To create an image with a Dockerfile we simply run this command:
docker build -t tag:version path\_of\_dockerfile
.dockerignore: You have designed an app and coded it with your favorite programming language. Now you want to deploy it using Docker containerization technology. At the same time, you pushed your project to GitHub, thus your project folder contains some .git folders that are required for the GitHub repository. These types of folders or files are unnecessary for the deployment process. That’s why we do not want to include them in our Docker image. For this sake, we simply add the names of folders and files that we do not want to include in our Docker image to the .dockerignore file.

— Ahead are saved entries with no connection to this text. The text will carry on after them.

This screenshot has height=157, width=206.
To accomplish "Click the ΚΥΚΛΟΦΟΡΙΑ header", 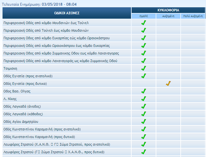I will (x=168, y=10).

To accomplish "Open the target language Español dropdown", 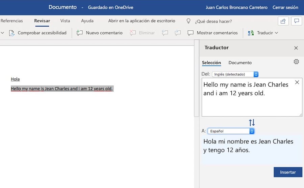I will point(231,131).
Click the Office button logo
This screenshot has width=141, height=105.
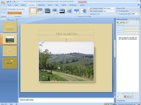[3, 3]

Let’s say you want to have a web app written with Python programming language using the Flask framework.
cd /path/to/python-docker
pip3 install Flask
pip3 freeze > requirements.txt$ touch app.py
After following the steps above, you have created a Python file and you are ready to write your code. In this article, for the sake of simplicity, we are going to write a few lines of code that make a simple web request, a Hello World web app. Now you can open your project file with your favorite IDE or text editor selection like VSCode or Sublime, etc., and put the code below inside the file.
from flask import Flask
app = Flask(__name__)
@app.route('/')
def hello_world():
return 'Hello, Docker!'
You have tested the app by typing the run command python3 -m flask run . When you run this command it lists that the app is running on your local machine with a port number 5000. You tested and confirmed that the app is working properly as you desired by opening a new browser and navigating to http://localhost:5000.
Now you want to launch and serve this web app to users around the world. The traditional way of doing this is serving your app on a server like Amazon, Google, etc. Using this way is working, but it is not efficient because when you need updates or bug fixes you need to connect to the server for example via SSH and do what you need just like on your local machine which causes interruption on your served app.
Therefore you decided to deploy your app using much more modern technology i.e. Docker. Of course, there are more advanced ways of deploying apps using different stacks of technologies like Docker + Kubernetes + Jenkins CI/CD tools, etc. but these are not within the scope of this article and will not be covered here. Now your deployment technology is Docker and for deploying your web app using Docker, you will eventually need a Dockerfile which we discussed in earlier titles.
FROM python:3.8-slim-buster
WORKDIR /app
COPY requirements.txt requirements.txt
RUN pip3 install -r requirements.txt
COPY . .
CMD [ "python3", "-m" , "flask", "run", "--host=0.0.0.0"]
You can now build your web app’s Docker image using the Dockerfile above and by typing the command docker build -t python-docket:v0 . Afterward, you achieve a Docker image that wraps your web app and it is ready to deploy.
Thank you for reading this article, and I will see you in the next one!